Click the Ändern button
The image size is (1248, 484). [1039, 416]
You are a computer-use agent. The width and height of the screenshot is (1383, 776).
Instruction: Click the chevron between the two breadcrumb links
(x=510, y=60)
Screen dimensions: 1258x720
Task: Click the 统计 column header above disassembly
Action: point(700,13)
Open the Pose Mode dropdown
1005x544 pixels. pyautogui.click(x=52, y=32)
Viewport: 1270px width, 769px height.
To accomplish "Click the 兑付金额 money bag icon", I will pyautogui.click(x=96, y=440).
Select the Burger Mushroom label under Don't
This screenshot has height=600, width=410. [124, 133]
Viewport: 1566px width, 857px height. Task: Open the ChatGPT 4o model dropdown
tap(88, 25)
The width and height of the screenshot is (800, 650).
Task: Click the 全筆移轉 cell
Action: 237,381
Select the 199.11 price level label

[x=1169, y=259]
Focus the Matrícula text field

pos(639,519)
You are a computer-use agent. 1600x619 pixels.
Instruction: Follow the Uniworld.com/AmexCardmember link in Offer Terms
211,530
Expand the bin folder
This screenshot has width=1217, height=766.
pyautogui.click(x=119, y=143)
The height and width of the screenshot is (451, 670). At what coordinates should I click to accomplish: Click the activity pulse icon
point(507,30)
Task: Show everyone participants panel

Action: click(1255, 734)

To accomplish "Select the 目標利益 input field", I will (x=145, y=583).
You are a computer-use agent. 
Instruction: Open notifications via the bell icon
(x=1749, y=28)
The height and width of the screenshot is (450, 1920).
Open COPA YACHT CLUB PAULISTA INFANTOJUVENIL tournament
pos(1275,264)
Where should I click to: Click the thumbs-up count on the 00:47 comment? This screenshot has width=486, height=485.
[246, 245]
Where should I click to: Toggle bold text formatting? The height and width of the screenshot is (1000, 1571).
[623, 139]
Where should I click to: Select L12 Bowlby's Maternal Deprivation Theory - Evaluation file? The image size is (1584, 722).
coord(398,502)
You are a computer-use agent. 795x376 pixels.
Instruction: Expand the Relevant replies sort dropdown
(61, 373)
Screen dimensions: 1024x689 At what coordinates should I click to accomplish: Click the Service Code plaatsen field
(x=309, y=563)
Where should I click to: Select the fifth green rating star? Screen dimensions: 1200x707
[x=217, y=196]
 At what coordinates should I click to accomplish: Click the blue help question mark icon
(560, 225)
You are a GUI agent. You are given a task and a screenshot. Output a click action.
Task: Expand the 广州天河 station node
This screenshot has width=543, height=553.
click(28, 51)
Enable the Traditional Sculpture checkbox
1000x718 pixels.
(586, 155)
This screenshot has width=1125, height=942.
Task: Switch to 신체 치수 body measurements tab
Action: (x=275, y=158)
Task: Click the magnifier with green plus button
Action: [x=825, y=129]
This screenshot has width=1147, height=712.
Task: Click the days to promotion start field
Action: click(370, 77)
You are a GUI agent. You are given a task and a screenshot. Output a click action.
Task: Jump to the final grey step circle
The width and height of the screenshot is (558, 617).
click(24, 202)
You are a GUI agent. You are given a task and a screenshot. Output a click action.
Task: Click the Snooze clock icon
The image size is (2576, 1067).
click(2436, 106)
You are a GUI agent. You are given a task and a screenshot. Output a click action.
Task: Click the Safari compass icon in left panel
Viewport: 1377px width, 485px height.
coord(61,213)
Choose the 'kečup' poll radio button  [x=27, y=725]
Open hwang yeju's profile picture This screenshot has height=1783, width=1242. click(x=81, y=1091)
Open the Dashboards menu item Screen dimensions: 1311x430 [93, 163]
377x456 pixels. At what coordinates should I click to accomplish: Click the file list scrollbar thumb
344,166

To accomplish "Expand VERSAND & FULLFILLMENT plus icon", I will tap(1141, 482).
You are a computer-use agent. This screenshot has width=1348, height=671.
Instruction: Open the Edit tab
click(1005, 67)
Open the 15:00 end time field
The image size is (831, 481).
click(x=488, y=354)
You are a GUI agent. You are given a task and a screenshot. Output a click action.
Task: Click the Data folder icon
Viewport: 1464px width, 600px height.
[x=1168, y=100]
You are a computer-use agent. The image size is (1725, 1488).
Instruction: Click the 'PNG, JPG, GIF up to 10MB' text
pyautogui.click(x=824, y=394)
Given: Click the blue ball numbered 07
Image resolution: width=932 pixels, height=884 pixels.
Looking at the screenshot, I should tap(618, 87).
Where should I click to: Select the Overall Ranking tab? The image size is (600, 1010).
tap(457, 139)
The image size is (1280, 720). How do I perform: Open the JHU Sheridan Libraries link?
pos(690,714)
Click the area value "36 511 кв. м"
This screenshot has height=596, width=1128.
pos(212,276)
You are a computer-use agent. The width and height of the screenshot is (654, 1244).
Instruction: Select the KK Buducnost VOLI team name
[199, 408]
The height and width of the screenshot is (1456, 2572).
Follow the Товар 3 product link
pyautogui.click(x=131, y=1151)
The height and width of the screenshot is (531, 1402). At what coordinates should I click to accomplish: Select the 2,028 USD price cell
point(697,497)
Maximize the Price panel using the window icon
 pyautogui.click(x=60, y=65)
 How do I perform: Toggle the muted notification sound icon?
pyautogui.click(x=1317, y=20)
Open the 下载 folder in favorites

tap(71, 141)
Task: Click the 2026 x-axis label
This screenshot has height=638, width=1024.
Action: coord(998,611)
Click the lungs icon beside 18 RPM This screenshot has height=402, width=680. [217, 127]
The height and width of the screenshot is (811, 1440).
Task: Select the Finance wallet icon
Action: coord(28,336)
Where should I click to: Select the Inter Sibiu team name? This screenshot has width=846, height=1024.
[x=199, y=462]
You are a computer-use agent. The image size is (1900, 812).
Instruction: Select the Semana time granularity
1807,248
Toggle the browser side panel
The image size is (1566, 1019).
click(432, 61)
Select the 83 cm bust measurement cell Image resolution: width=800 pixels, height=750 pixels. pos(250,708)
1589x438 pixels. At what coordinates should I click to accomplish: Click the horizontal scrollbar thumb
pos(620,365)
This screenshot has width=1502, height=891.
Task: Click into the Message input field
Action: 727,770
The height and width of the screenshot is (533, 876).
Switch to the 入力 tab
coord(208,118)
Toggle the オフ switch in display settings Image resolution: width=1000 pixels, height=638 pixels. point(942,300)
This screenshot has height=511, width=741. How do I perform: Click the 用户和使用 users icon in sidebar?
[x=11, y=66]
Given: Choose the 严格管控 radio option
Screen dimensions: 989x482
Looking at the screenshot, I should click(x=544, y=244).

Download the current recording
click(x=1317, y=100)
━━━━
§ GOAL OF THE EXERCISE
A single number is required: the count of lines in the entries that include the word "computer".

§ ANSWER
8